- Affiliation: Asura
- Texts: Puranas
- Region: Magadha
- Temple: Vishnupad Temple

Genealogy
- Parents: Tripurasura (father);

= Gayasura =

Asura in Hindu mythology

Gayasura (गयासुर) is an asura mentioned in Hindu texts like Bhagavata Purana and Vayu Purana who lived during the Treta Yuga. According to Hindu literature, he is regarded to have lived in the Magadha of present-day Bihar, India.

According to legend, he was the son of Tripurasura and just like his father, was an ardent devotee of Narayana (one of the several names of the Hindu god Vishnu). Various lores narrate different accounts of his death at the hands of Vishnu after he refused to heed the deity's commands to go beneath the surface of earth. The modern city of Gaya in the Indian state of Bihar derives its name from Gayasura whereas the Vishnupad Temple in the city is believed to be built upon the site where Vishnu had allegedly killed the asura or pinned him underground.

== Legend ==
Gayasura was the son of Tripurasura. He succeeded his father as king after Tripurasura was killed at the hands of Shiva; as per one account, Gayasura once attacked Devaloka to avenge the killing of his father. After his birth, he went to the Kolahala mountains of present-day Kashmir region to meditate, where he famously stood there holding his breath for a very long time. Deities like Indra and other gods were frightened by his intense penance. The deities approached Vishnu and asked him to stop Gayasura's further meditation. Vishnu then thought of a ruse to get Gayasura put an end to his penance by offering him a boon in exchange for halting his tapasya. He, alongside other the other gods, appeared before Gayasura and asked what boon he desired. The asura demanded immortality and asked that he may only be killed by the Trimurti (the triad of Brahma, Vishnu and Shiva).

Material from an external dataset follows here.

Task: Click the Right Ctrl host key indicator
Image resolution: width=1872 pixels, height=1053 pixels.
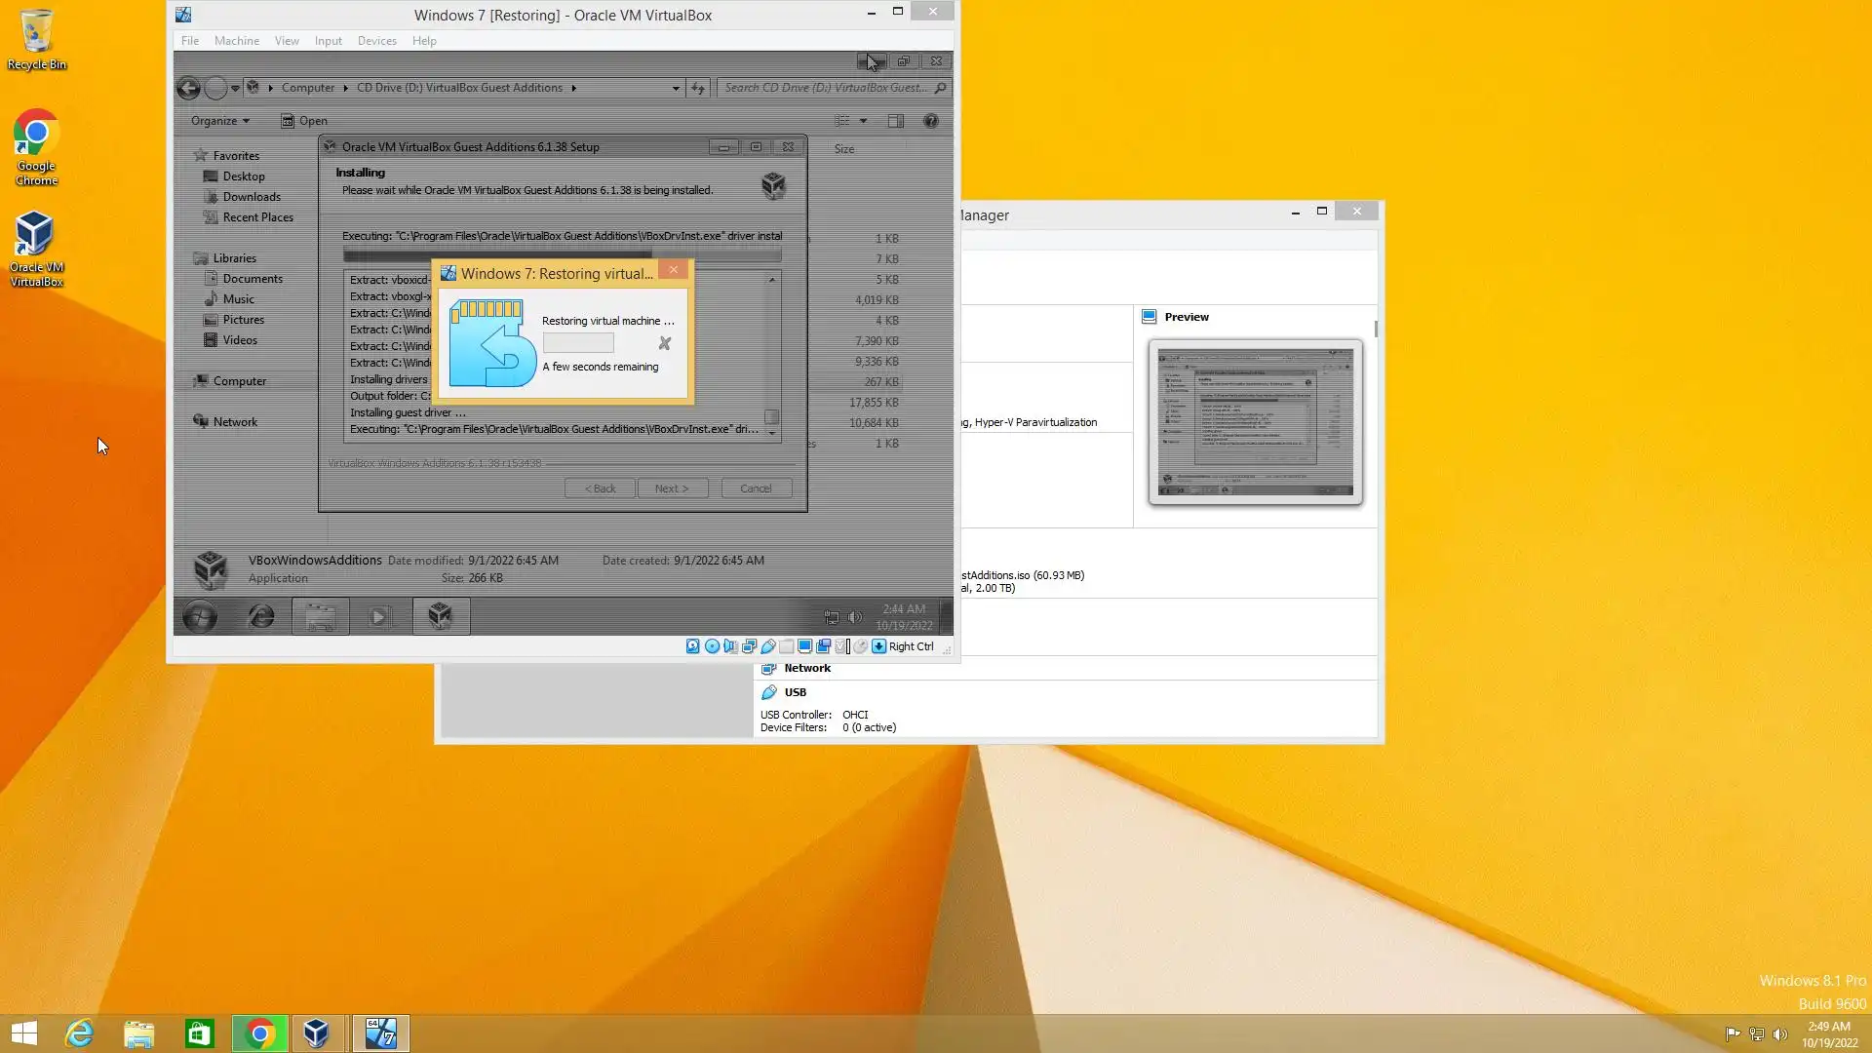Action: point(911,646)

Emboldened by the boon, he began committing heinous atrocities against other gods. The Trimurti took notice of Gayasura's behaviour and decided to finally punish him. They confronted Gayasura by taking the form Brahmins and said that they would like to perform a yajna (sacrifice) on his body. As soon as Gayasura agreed to serve himself as an altar for the sacrifice, he drastically increased the size of his body. His head immediately fell off, and Brahma and other gods proceeded to perform the ritual on his headless body. However, even after the conclusion of the ritual, Gayasura didn't succumb, and had to be finally slain by Vishnu himself. He slashed Gayasura's body into three pieces with the help of his celestial discus, the Sudarshana Chakra. His head fell in the present-day city of Gaya in Vishnupad Temple (dedicated to Vishnu) and was called Sirogaya (lit. head of Gaya). His navel reached the city of Jajpur in present-day Orissa in Biraja Temple (dedicated to Brahma) and was called Nabhigaya (lit. navel of Gaya) whereas his feet reached the city of Pithapuram in present-day Andhra Pradesh in Kukkuteswara Temple (dedicated to Shiva) and was called Padagaya (lit. feet of Gaya).